* [Data extract]

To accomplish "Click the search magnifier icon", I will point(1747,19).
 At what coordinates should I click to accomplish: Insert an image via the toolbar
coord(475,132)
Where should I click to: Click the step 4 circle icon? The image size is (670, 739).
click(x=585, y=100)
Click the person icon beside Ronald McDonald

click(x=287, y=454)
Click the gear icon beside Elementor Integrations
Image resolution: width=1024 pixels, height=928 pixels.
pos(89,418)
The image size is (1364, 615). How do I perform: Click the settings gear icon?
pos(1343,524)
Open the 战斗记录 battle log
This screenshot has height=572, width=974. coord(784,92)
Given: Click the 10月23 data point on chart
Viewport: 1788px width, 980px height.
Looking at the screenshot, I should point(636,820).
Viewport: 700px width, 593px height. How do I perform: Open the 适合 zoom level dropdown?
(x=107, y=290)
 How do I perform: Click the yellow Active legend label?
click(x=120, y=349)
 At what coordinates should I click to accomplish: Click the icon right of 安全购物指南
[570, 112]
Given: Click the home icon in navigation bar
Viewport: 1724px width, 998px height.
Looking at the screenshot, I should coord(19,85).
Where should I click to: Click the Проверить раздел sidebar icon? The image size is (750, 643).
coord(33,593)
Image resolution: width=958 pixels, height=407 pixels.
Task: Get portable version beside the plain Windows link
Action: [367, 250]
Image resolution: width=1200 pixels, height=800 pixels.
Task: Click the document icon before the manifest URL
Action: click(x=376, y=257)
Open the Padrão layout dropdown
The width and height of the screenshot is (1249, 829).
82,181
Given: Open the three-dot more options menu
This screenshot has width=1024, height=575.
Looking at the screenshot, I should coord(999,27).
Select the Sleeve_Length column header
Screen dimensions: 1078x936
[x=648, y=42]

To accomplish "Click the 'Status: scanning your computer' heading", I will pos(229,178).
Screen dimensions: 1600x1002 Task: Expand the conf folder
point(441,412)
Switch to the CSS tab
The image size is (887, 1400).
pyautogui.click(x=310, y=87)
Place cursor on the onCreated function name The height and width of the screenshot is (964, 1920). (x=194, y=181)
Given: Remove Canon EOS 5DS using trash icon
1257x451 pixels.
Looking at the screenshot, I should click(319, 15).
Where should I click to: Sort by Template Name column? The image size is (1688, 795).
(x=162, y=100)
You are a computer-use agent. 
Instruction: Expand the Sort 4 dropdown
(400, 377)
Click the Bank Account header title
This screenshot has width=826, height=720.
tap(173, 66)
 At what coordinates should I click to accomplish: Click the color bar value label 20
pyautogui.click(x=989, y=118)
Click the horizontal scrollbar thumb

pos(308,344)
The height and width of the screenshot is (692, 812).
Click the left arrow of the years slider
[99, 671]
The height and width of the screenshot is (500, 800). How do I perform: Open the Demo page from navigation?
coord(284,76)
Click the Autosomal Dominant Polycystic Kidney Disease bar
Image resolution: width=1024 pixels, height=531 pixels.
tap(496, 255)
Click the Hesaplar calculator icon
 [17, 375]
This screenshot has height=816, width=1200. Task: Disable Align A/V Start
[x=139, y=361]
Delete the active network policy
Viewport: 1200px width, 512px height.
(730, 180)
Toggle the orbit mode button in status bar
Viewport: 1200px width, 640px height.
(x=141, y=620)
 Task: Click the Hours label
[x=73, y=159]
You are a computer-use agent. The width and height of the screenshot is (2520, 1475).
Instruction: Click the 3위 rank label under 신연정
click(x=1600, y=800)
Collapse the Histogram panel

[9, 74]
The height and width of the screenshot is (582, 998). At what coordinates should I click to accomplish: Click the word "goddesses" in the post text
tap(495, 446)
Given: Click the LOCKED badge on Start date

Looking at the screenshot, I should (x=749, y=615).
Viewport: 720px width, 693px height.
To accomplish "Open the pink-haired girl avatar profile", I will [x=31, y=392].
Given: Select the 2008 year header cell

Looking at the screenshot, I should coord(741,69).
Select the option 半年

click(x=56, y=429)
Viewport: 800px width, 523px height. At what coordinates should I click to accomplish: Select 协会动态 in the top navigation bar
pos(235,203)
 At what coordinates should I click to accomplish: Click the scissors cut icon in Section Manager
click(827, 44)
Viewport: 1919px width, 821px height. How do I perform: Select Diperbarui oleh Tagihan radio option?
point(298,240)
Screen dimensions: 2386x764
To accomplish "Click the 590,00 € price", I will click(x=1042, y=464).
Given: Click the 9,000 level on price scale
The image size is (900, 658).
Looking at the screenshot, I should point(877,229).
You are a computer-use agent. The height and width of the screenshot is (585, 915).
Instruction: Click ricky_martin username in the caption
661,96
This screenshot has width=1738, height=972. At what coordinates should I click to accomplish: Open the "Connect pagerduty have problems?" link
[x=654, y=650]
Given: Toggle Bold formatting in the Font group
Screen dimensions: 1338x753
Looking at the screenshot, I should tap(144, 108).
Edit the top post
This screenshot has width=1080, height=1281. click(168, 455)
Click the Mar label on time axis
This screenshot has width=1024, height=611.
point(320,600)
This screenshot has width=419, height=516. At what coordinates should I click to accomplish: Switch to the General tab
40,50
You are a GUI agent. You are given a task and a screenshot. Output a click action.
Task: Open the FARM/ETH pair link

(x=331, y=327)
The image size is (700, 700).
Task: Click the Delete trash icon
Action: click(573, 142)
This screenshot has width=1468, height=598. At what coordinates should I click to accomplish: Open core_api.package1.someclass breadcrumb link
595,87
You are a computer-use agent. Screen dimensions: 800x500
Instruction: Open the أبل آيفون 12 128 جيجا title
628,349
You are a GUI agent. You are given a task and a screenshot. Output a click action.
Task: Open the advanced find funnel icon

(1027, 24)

* [Problem statement] Print every record exactly as it was given.

* [Answer below]
To accomplish "Click the search magnifier icon", I will point(1747,19).
 At what coordinates should I click to accomplish: Insert an image via the toolbar
coord(475,132)
Where should I click to: Click the step 4 circle icon? The image size is (670, 739).
click(x=585, y=100)
Click the person icon beside Ronald McDonald

click(x=287, y=454)
Click the gear icon beside Elementor Integrations
Image resolution: width=1024 pixels, height=928 pixels.
pos(89,418)
The image size is (1364, 615). How do I perform: Click the settings gear icon?
pos(1343,524)
Open the 战斗记录 battle log
This screenshot has height=572, width=974. coord(784,92)
Given: Click the 10月23 data point on chart
Viewport: 1788px width, 980px height.
Looking at the screenshot, I should point(636,820).
Viewport: 700px width, 593px height. How do I perform: Open the 适合 zoom level dropdown?
(x=107, y=290)
 How do I perform: Click the yellow Active legend label?
click(x=120, y=349)
 At what coordinates should I click to accomplish: Click the icon right of 安全购物指南
[570, 112]
Given: Click the home icon in navigation bar
Viewport: 1724px width, 998px height.
Looking at the screenshot, I should coord(19,85).
Where should I click to: Click the Проверить раздел sidebar icon? The image size is (750, 643).
coord(33,593)
Image resolution: width=958 pixels, height=407 pixels.
Task: Get portable version beside the plain Windows link
Action: [367, 250]
Image resolution: width=1200 pixels, height=800 pixels.
Task: Click the document icon before the manifest URL
Action: click(x=376, y=257)
Open the Padrão layout dropdown
The width and height of the screenshot is (1249, 829).
82,181
Given: Open the three-dot more options menu
This screenshot has width=1024, height=575.
Looking at the screenshot, I should coord(999,27).
Select the Sleeve_Length column header
Screen dimensions: 1078x936
[x=648, y=42]

To accomplish "Click the 'Status: scanning your computer' heading", I will pos(229,178).
Screen dimensions: 1600x1002 Task: Expand the conf folder
point(441,412)
Switch to the CSS tab
The image size is (887, 1400).
pyautogui.click(x=310, y=87)
Place cursor on the onCreated function name The height and width of the screenshot is (964, 1920). (x=194, y=181)
Given: Remove Canon EOS 5DS using trash icon
1257x451 pixels.
Looking at the screenshot, I should click(319, 15).
Where should I click to: Sort by Template Name column? The image size is (1688, 795).
(x=162, y=100)
You are a computer-use agent. 
Instruction: Expand the Sort 4 dropdown
(400, 377)
Click the Bank Account header title
This screenshot has width=826, height=720.
tap(173, 66)
 At what coordinates should I click to accomplish: Click the color bar value label 20
pyautogui.click(x=989, y=118)
Click the horizontal scrollbar thumb

pos(308,344)
The height and width of the screenshot is (692, 812).
Click the left arrow of the years slider
[99, 671]
The height and width of the screenshot is (500, 800). How do I perform: Open the Demo page from navigation?
coord(284,76)
Click the Autosomal Dominant Polycystic Kidney Disease bar
Image resolution: width=1024 pixels, height=531 pixels.
tap(496, 255)
Click the Hesaplar calculator icon
 [17, 375]
This screenshot has height=816, width=1200. Task: Disable Align A/V Start
[x=139, y=361]
Delete the active network policy
Viewport: 1200px width, 512px height.
(730, 180)
Toggle the orbit mode button in status bar
Viewport: 1200px width, 640px height.
(x=141, y=620)
 Task: Click the Hours label
[x=73, y=159]
You are a computer-use agent. The width and height of the screenshot is (2520, 1475).
Instruction: Click the 3위 rank label under 신연정
click(x=1600, y=800)
Collapse the Histogram panel

[9, 74]
The height and width of the screenshot is (582, 998). At what coordinates should I click to accomplish: Click the word "goddesses" in the post text
tap(495, 446)
Given: Click the LOCKED badge on Start date

Looking at the screenshot, I should (x=749, y=615).
Viewport: 720px width, 693px height.
To accomplish "Open the pink-haired girl avatar profile", I will [x=31, y=392].
Given: Select the 2008 year header cell

Looking at the screenshot, I should coord(741,69).
Select the option 半年

click(x=56, y=429)
Viewport: 800px width, 523px height. At what coordinates should I click to accomplish: Select 协会动态 in the top navigation bar
pos(235,203)
 At what coordinates should I click to accomplish: Click the scissors cut icon in Section Manager
click(827, 44)
Viewport: 1919px width, 821px height. How do I perform: Select Diperbarui oleh Tagihan radio option?
point(298,240)
Screen dimensions: 2386x764
To accomplish "Click the 590,00 € price", I will click(x=1042, y=464).
Given: Click the 9,000 level on price scale
The image size is (900, 658).
Looking at the screenshot, I should point(877,229).
You are a computer-use agent. The height and width of the screenshot is (585, 915).
Instruction: Click ricky_martin username in the caption
661,96
This screenshot has width=1738, height=972. At what coordinates should I click to accomplish: Open the "Connect pagerduty have problems?" link
[x=654, y=650]
Given: Toggle Bold formatting in the Font group
Screen dimensions: 1338x753
Looking at the screenshot, I should tap(144, 108).
Edit the top post
This screenshot has width=1080, height=1281. click(168, 455)
Click the Mar label on time axis
This screenshot has width=1024, height=611.
point(320,600)
This screenshot has width=419, height=516. At what coordinates should I click to accomplish: Switch to the General tab
40,50
You are a GUI agent. You are given a task and a screenshot. Output a click action.
Task: Open the FARM/ETH pair link

(x=331, y=327)
The image size is (700, 700).
Task: Click the Delete trash icon
Action: click(573, 142)
This screenshot has width=1468, height=598. At what coordinates should I click to accomplish: Open core_api.package1.someclass breadcrumb link
595,87
You are a computer-use agent. Screen dimensions: 800x500
Instruction: Open the أبل آيفون 12 128 جيجا title
628,349
You are a GUI agent. You are given a task and a screenshot. Output a click action.
Task: Open the advanced find funnel icon

(1027, 24)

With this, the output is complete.